# Task statement:
Reproduce verbatim the stretch of rows from the line containing "This screenshot has" through the line containing "I want to click on x-tick-label: 2014, so", both included.

# Data to process:
===
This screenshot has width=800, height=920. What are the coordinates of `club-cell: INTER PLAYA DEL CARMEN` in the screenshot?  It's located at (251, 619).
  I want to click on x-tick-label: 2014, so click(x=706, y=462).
===
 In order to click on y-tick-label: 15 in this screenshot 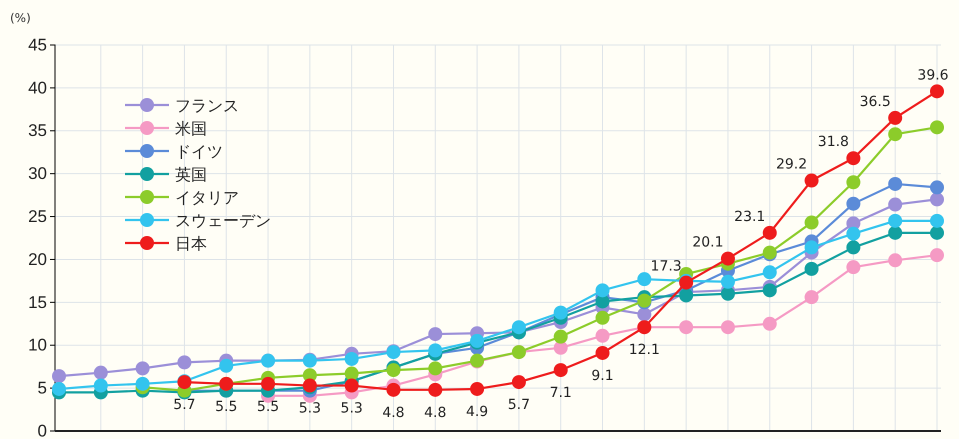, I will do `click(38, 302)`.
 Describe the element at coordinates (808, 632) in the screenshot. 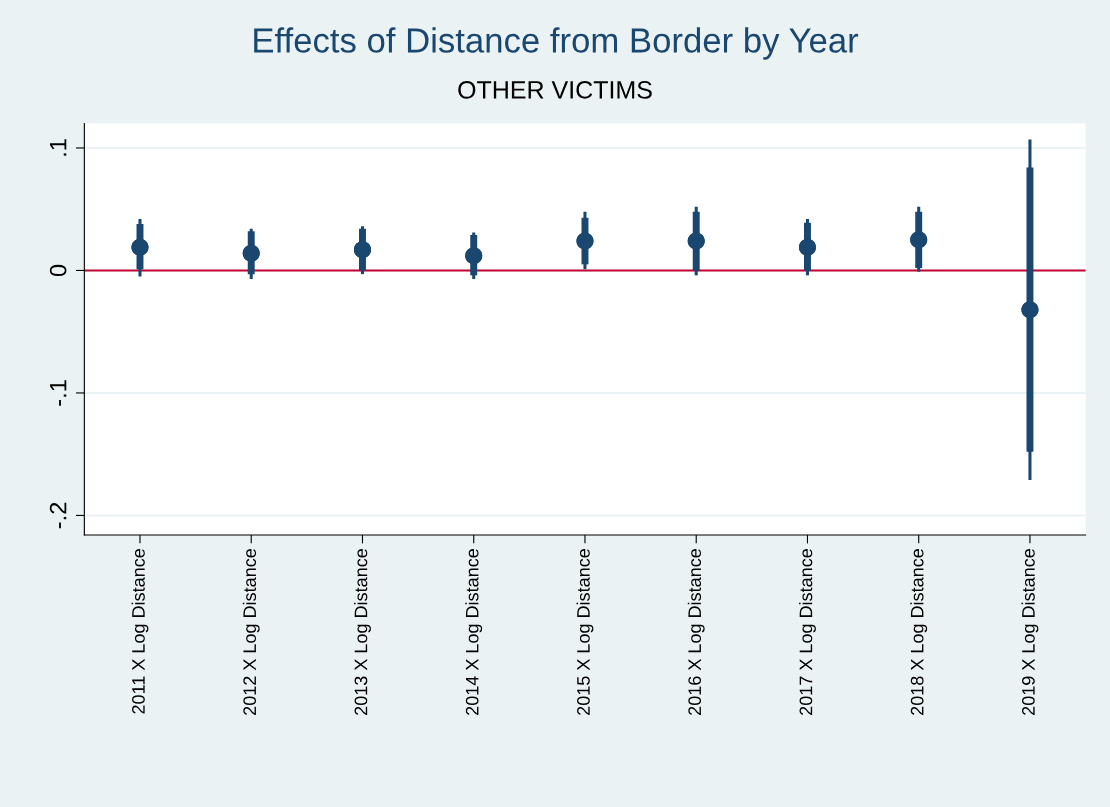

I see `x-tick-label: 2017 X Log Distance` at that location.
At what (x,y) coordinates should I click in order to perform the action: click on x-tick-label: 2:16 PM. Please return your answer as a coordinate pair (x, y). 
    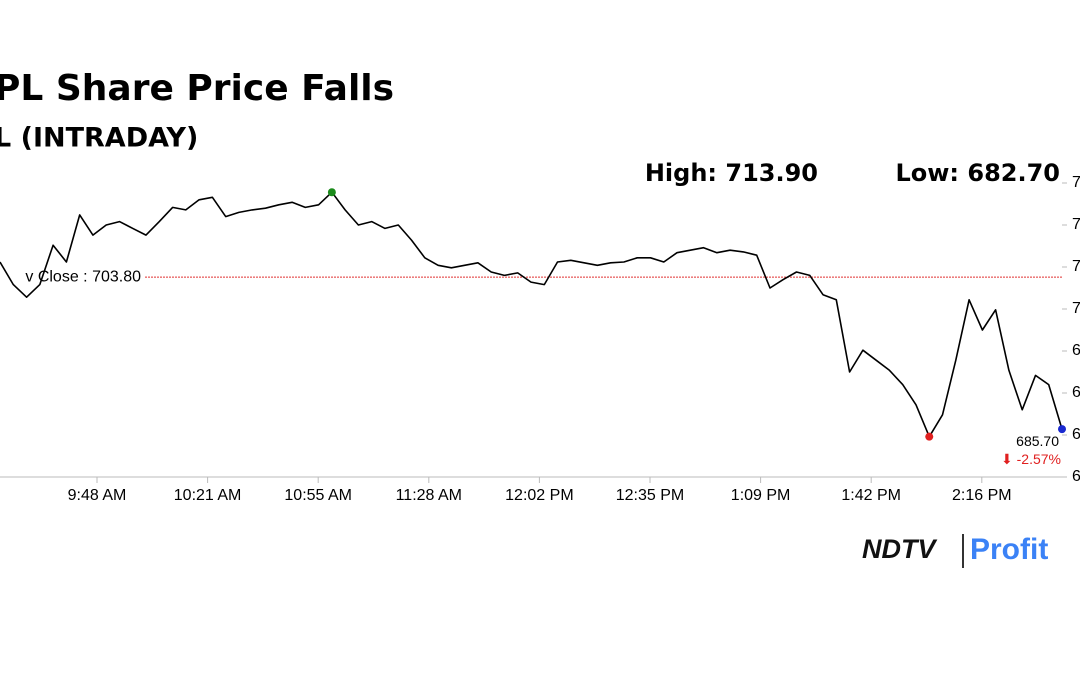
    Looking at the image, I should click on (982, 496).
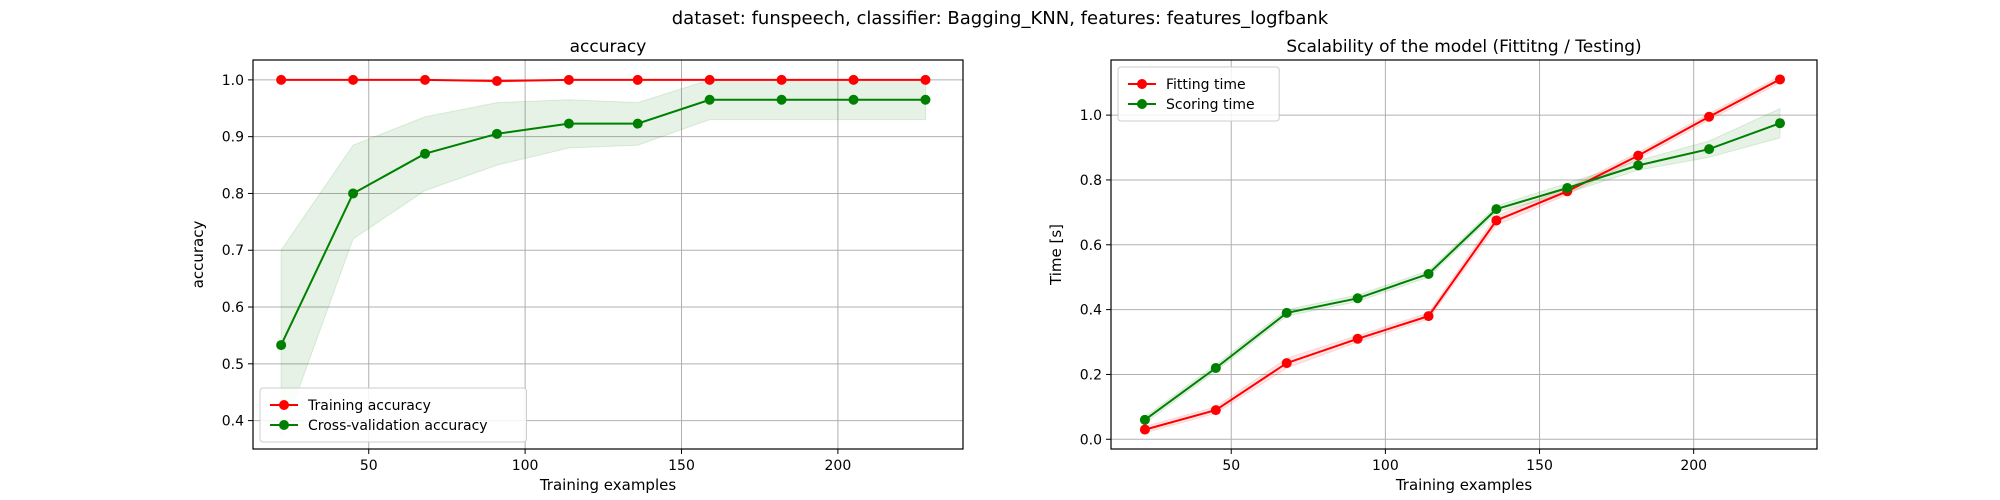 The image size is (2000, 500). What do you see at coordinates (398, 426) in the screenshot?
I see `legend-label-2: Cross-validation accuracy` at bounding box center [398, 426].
===
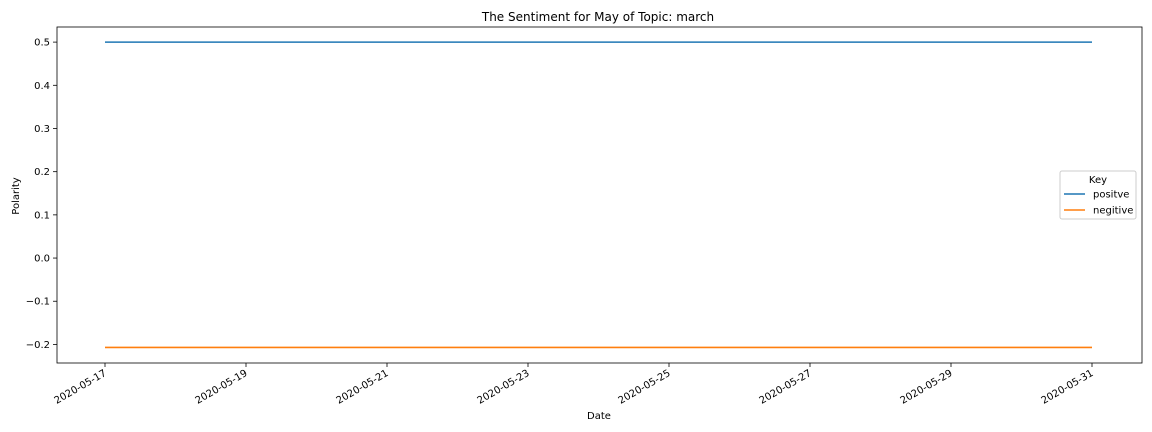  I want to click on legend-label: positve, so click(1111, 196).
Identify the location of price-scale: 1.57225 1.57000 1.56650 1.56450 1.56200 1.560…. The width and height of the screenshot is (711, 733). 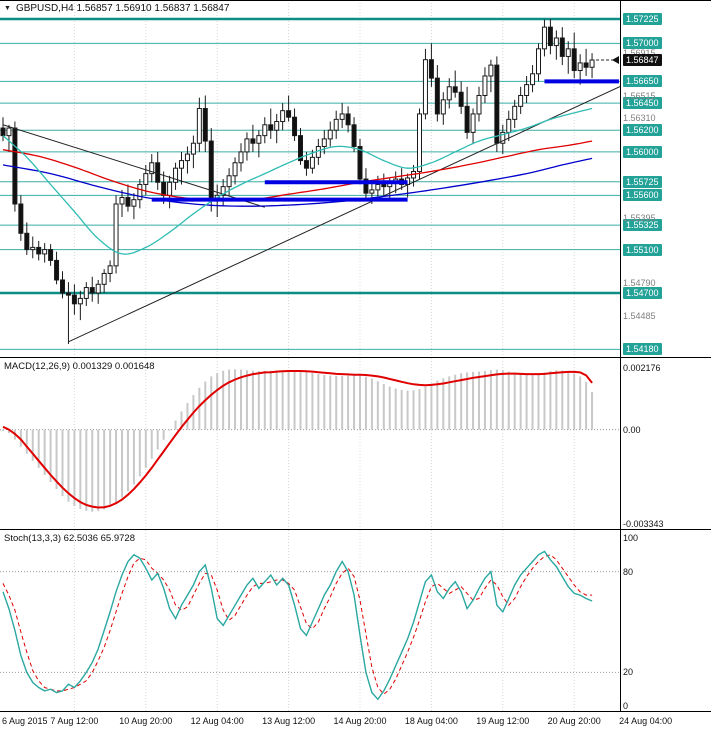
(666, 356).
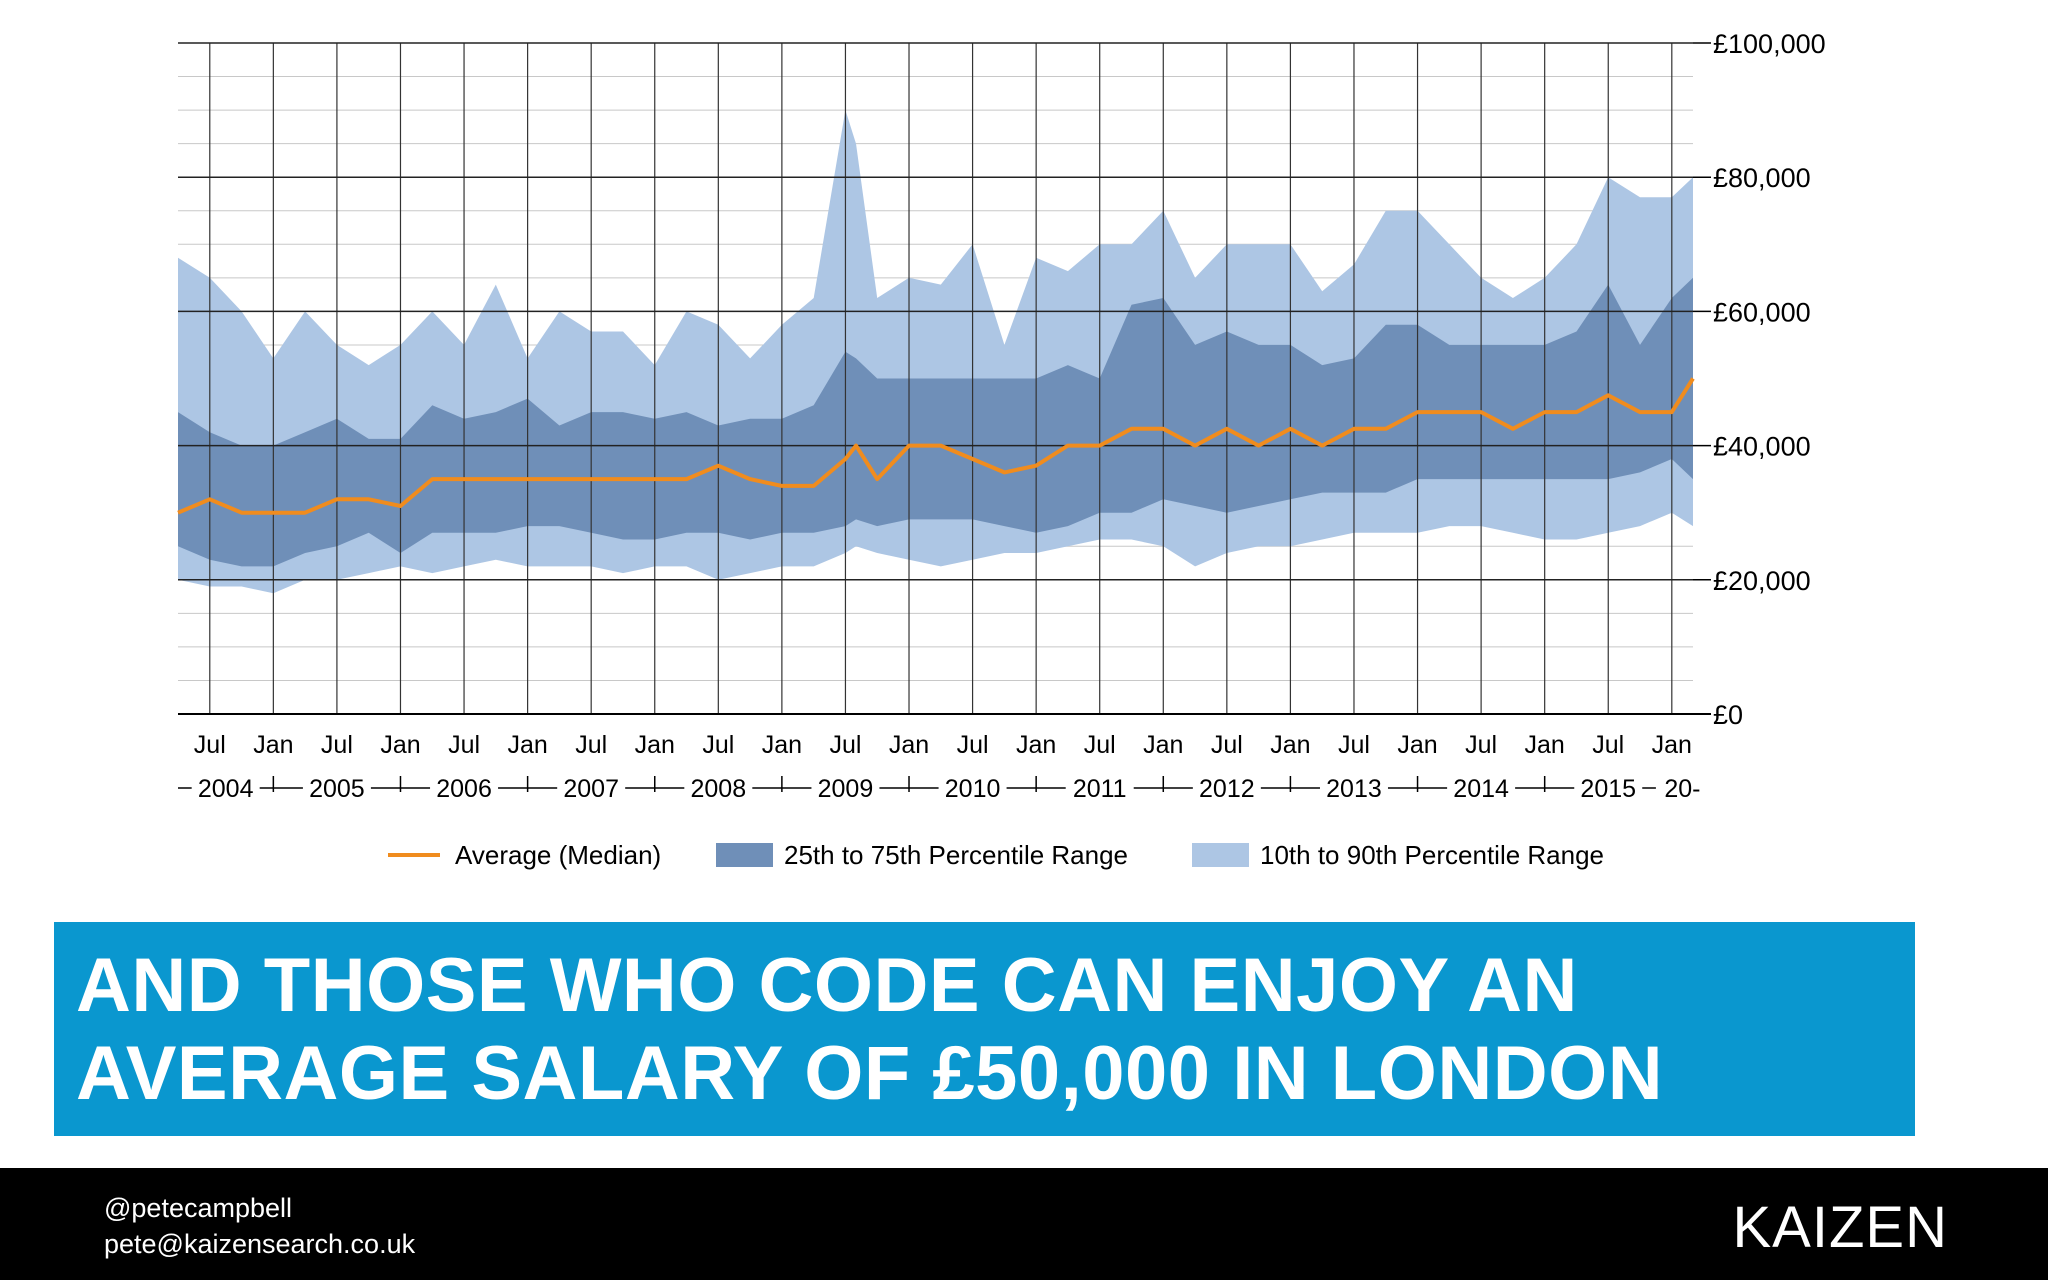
===
# Expected output:
This screenshot has width=800, height=920. What are the coordinates of `club-cell: INTER PLAYA DEL CARMEN` in the screenshot?  It's located at (251, 619).
  I want to click on x-tick-label: 2014, so click(x=706, y=462).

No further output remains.